▶ **DOCUMENT SECTION**:
Many people carry mistaken beliefs about relationships that they learned early in life. These ideas may feel protective at first, but over time, they create conflicts at work, with friends, family, and especially in romantic relationships. The problem is, these beliefs are everywhere—and that’s why it’s so important to challenge them.
Here are eight common myths about relationships and simple action steps based on Cognitive Behavioral Therapy (CBT) to help you change these unhelpful beliefs and build healthier connections.
Myth 1: I shouldn’t have to ask for what I need
Many believe that others should just know what they want or need without having to ask. You might expect your partner to know when to take out the trash or your kids to understand the house rules without being told.
But people are not mind readers. What feels obvious to you might not be obvious to someone else. If something bothers you or you want something, you need to clearly say it.
Action Step: Identify one need you haven’t asked for. Tell someone exactly what you want—be very specific. For example, if you want more affection, explain what that looks like, when, and how often.
Myth 2: I need to fix everything myself
Some people think they must do everything on their own to get it right. This belief often leads to frustration and pushes others away. Relationships are about give and take, and allowing others to help creates connection.
Have you ever struggled to buy a gift for someone who has everything? It’s hard to give to someone who never lets you help them back. Let others contribute—it benefits everyone.
Action Step: Make a list of tasks you can tolerate being done imperfectly. Start asking others to help with those. Gradually trust them with bigger tasks, but don’t overload yourself. This builds flexibility and healthier connections.
Myth 3: I don’t deserve to get what I want or need
Many people feel unworthy of their own needs. This can make asking for what they want very hard, creating tension in relationships because others see them being treated poorly.
Changing this belief starts by recognizing the facts: everyone deserves to have their basic needs met simply because they are human.
Action Step: Write down reasons why this myth is false. Then start asking for small things—like asking someone to pass you a glass of water—and build up your confidence from there.
Myth 4: If I ask for something, I’m weak
This belief is often hidden but powerful. If you think asking for help means weakness, you might avoid asking altogether and feel bad about it.
But asking for help actually takes courage and strength. If it were easy, you’d already be doing it.
Action Step: Test this by asking for something small and watch how people respond. Most likely, they won’t see you as weak or respect you less.
Myth 5: Other people should always support my choices
We all want support from friends and partners, but people won’t always agree with our choices. That’s normal. Respecting others’ choices—even if you disagree—is part of healthy relationships.
Action Step: Practice dialectical thinking: accept that two opposing ideas can be true at the same time. For example, you can disagree with someone and still respect their choices. Remind yourself that boundaries may cause discomfort, but holding them is necessary.

▶ **ACTIONS TO TAKE**:
(a) According to the relationship myths article, what does asking for help actually take?
(b) Write out the part of the relationship myths article that starts at the words "Have you ever" and ends after the words "contribute—it benefits everyone.".

▶ **PROVIDED RECORDS**:
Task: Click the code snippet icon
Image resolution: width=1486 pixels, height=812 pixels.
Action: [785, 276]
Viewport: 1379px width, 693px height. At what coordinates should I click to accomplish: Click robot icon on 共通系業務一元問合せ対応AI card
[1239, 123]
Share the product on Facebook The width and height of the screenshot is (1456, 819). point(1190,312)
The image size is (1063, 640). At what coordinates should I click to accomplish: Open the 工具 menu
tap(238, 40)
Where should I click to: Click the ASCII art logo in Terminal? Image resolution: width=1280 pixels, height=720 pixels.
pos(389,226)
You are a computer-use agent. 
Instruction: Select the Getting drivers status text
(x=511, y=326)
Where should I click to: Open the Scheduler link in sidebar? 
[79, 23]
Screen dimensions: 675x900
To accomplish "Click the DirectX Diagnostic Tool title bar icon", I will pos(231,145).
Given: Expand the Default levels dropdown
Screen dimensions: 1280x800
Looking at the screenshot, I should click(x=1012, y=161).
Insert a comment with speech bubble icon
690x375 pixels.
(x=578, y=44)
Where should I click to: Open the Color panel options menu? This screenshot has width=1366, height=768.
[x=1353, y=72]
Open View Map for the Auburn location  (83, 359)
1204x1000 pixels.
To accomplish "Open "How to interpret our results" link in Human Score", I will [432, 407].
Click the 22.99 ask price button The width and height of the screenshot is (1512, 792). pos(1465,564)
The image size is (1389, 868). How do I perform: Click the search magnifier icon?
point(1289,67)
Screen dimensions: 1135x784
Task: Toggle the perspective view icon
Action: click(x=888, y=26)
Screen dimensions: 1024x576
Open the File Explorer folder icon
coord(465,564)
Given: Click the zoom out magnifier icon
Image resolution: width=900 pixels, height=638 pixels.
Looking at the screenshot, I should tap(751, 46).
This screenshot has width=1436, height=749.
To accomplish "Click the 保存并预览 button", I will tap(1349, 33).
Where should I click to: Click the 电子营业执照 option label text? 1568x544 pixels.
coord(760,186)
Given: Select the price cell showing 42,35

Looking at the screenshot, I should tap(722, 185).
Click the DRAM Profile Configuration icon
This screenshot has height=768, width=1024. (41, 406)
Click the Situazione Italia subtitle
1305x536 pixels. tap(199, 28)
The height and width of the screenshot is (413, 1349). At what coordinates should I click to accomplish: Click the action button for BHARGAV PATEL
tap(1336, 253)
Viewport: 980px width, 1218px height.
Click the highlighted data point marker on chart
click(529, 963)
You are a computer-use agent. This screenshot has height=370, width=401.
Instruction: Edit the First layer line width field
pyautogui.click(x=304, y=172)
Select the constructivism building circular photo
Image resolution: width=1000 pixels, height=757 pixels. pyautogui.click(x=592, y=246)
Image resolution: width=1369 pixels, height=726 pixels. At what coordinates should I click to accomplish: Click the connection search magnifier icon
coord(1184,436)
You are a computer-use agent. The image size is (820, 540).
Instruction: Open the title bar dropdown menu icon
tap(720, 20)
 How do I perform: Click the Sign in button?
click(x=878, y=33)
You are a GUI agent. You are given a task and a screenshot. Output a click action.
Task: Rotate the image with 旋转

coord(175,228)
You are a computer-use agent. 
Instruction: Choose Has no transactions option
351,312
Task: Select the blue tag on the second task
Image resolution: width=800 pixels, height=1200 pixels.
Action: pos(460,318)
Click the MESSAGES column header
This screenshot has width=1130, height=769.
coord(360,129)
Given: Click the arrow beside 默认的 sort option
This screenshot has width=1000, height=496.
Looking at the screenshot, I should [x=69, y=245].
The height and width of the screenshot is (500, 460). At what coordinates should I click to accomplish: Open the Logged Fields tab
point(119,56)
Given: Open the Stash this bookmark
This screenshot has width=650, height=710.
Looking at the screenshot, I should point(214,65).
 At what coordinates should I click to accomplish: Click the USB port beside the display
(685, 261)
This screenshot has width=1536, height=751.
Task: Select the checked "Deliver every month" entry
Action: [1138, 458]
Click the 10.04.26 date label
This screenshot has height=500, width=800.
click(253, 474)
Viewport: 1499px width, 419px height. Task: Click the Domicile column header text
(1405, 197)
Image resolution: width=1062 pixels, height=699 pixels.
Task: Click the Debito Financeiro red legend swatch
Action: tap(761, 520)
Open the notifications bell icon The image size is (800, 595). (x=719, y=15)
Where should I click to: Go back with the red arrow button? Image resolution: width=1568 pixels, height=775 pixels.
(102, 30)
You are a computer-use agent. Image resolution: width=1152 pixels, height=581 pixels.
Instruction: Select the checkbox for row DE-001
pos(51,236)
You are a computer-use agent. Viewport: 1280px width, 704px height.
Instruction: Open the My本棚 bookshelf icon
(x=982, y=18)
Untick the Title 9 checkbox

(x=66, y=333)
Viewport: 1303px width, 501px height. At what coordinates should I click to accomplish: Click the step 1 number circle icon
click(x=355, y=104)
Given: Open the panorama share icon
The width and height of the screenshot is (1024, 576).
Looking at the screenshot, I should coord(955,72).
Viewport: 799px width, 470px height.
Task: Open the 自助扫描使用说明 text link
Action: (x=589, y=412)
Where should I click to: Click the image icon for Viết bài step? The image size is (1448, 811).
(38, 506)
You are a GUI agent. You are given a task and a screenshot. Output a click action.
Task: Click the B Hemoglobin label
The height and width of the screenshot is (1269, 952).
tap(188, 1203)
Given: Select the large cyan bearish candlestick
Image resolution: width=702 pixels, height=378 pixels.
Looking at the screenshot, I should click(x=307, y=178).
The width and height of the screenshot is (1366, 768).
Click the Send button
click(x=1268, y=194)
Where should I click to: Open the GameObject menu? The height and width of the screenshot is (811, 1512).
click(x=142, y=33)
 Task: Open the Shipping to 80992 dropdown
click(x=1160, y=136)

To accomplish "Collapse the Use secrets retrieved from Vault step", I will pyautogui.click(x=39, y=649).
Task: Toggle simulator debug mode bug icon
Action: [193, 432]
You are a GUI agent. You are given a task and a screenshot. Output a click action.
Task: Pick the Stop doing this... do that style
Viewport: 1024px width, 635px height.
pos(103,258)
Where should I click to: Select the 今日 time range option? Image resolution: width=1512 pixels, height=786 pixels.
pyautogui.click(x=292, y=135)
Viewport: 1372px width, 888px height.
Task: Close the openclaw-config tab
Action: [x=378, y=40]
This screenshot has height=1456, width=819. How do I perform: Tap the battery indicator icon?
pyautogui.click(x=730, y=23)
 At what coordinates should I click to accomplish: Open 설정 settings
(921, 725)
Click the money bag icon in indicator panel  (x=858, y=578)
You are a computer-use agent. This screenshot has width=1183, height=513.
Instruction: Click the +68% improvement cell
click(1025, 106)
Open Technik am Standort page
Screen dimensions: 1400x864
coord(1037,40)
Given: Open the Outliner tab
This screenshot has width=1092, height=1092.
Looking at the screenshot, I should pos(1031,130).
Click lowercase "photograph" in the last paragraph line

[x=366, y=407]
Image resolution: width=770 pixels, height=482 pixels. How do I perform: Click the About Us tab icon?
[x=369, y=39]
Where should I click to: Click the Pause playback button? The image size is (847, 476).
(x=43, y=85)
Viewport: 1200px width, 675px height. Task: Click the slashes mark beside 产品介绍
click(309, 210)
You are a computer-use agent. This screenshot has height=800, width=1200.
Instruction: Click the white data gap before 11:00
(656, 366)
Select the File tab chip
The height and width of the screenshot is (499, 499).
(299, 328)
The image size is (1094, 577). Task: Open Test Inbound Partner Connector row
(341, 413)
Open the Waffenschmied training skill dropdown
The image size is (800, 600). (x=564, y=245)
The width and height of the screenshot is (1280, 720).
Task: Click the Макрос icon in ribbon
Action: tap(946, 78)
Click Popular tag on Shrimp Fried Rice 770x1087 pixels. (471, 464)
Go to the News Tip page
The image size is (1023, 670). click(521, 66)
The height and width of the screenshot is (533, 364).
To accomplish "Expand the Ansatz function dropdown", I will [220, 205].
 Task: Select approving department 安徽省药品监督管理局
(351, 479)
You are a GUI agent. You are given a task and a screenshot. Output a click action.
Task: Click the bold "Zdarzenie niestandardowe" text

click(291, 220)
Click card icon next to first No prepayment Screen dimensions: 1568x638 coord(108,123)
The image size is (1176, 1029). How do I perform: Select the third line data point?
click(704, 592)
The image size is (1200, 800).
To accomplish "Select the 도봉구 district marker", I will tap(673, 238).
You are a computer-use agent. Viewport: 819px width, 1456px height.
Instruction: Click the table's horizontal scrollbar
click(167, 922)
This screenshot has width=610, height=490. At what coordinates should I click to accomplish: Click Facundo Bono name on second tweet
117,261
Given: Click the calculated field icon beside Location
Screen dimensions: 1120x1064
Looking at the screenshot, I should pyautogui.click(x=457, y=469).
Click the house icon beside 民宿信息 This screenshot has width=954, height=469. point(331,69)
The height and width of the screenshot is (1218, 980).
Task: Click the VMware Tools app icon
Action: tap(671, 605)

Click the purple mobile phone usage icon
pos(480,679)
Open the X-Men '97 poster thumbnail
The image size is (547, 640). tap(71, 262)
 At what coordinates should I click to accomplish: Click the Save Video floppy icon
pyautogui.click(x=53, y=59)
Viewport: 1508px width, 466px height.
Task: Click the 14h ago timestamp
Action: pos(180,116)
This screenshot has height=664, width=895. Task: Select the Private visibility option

▶ **ANSWERS TO EACH TASK**:
(a) Courage and strength.

(b)
Have you ever struggled to buy a gift for someone who has everything? It’s hard to give to someone who never lets you help them back. Let others contribute—it benefits everyone.